Manny Pacquiao is one of the two biggest boxing stars of this century. He is a genuine, four-division world champion and has won major fights against opponents from 112 to 150 pounds. In short, he is an all-time, pound-for-pound elite.
Even at 38, his status in the sport remains high. Last year he defeated Timothy Bradley and Jessie Vargas with ease. Those two wins and his resume are enough for me to rank him at the top of the welterweight division. With Roman Gonzalez and Sergey Kovalev taking losses in their most recent fights, I am even left placing Pacquiao at No. 2 in the pound-for-pound rankings, behind only Andre Ward. The wins over Bradley and Vargas are as good as any by Gennady Golovkin or Terence Crawford, and Crawford and Golovkin don’t have wins over legends. Pacquiao has more than half a dozen.
But Pacquiao returns to action this weekend and it’s hard to care. He’ll be fighting Jeff Horn, a little-known opponent with record of just 16-0-1 and not a single significant win on his resume. The best victory on Horn’s record is his April 2016 of over-40 Randall Bailey. It’s been a solid decade since a win over Bailey really meant anything.
It’s a stretch to call Horn a contender.
So why is an unheralded, un-tested prospect like Horn fighting a superstar like Pacquiao? Because it will sell a lot of tickets in Australia? I can’t think of any other good reason.

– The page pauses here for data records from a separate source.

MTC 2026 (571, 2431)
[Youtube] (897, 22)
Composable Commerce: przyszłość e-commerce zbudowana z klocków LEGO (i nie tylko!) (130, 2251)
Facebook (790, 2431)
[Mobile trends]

In the United States, the bout with be carried on ESPN. It’s worth watching, if it’s free, for no other reason that it is Pacquiao.
But it is a far fall for the Filipino superstar. He lost a large portion of his American fan base when he made a poor showing against Floyd Mayweather in 2015 and then made questionable injury excuses. He lost his support with the Hollywood set when he made hostile and degrading comments about homosexuals.
Make no mistake, he will beat Horn–even if he is 80 percent of what he was against Vargas and Bradley last year. And five years after hanging up the gloves, he will be a universal pick for the Hall of Fame.
He might even have at least one more mega-fight performance in him. Time will tell.
But for now, he is further from the boxing spotlight than he has been since starching Marco Antonio Barrera way back in 2003.